■ **Objective**
Return every line of the material below that contains the string "resolution", matching case exactly.

Click-target data:
----

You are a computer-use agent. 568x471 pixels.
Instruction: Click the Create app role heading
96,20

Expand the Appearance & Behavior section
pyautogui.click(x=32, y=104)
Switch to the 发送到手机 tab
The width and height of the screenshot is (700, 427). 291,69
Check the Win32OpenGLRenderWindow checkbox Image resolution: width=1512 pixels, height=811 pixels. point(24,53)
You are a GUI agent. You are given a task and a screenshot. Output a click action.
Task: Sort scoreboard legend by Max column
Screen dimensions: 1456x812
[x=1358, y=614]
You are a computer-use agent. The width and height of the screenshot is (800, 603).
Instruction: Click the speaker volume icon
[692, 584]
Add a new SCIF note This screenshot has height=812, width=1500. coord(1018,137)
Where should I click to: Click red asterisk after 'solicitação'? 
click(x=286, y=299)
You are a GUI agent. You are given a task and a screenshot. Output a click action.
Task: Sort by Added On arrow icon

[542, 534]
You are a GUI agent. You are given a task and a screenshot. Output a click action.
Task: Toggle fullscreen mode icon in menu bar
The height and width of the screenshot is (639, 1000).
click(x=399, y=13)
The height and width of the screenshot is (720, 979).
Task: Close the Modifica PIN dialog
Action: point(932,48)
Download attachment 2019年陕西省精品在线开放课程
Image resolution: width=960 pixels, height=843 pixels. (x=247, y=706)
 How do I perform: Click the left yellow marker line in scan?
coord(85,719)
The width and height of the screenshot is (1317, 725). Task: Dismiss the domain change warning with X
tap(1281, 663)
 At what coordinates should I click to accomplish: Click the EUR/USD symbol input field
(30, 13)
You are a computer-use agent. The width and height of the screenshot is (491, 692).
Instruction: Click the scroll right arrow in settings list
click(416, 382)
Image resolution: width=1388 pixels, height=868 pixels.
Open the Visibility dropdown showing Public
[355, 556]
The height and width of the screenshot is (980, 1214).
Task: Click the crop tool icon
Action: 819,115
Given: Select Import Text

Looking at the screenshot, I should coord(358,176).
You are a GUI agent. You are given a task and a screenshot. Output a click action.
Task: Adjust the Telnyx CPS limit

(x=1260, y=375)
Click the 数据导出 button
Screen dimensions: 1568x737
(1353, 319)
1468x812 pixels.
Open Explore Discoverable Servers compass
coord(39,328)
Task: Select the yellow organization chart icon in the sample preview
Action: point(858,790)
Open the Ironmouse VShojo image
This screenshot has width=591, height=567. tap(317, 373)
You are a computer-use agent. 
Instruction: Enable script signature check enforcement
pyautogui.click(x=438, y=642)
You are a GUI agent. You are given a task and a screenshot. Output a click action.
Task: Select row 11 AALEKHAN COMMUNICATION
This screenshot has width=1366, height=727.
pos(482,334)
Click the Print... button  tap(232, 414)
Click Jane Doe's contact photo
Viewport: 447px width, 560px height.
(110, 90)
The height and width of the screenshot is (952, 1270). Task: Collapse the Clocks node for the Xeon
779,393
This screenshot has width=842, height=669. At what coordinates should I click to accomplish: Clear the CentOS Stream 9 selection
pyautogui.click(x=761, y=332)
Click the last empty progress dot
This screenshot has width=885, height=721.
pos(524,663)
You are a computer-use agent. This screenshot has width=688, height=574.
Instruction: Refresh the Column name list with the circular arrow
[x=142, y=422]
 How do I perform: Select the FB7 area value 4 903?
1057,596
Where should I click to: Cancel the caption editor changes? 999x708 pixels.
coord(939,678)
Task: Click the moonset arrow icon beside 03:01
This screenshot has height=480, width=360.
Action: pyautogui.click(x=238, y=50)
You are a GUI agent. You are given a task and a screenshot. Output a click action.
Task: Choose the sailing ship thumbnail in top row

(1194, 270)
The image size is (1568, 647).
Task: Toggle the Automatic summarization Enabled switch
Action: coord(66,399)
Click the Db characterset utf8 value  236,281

----

■ **Completed exercise**
Check the Win32OpenGLRenderWindow checkbox Image resolution: width=1512 pixels, height=811 pixels. point(24,53)
Image resolution: width=960 pixels, height=843 pixels. (x=247, y=706)
Image resolution: width=1388 pixels, height=868 pixels.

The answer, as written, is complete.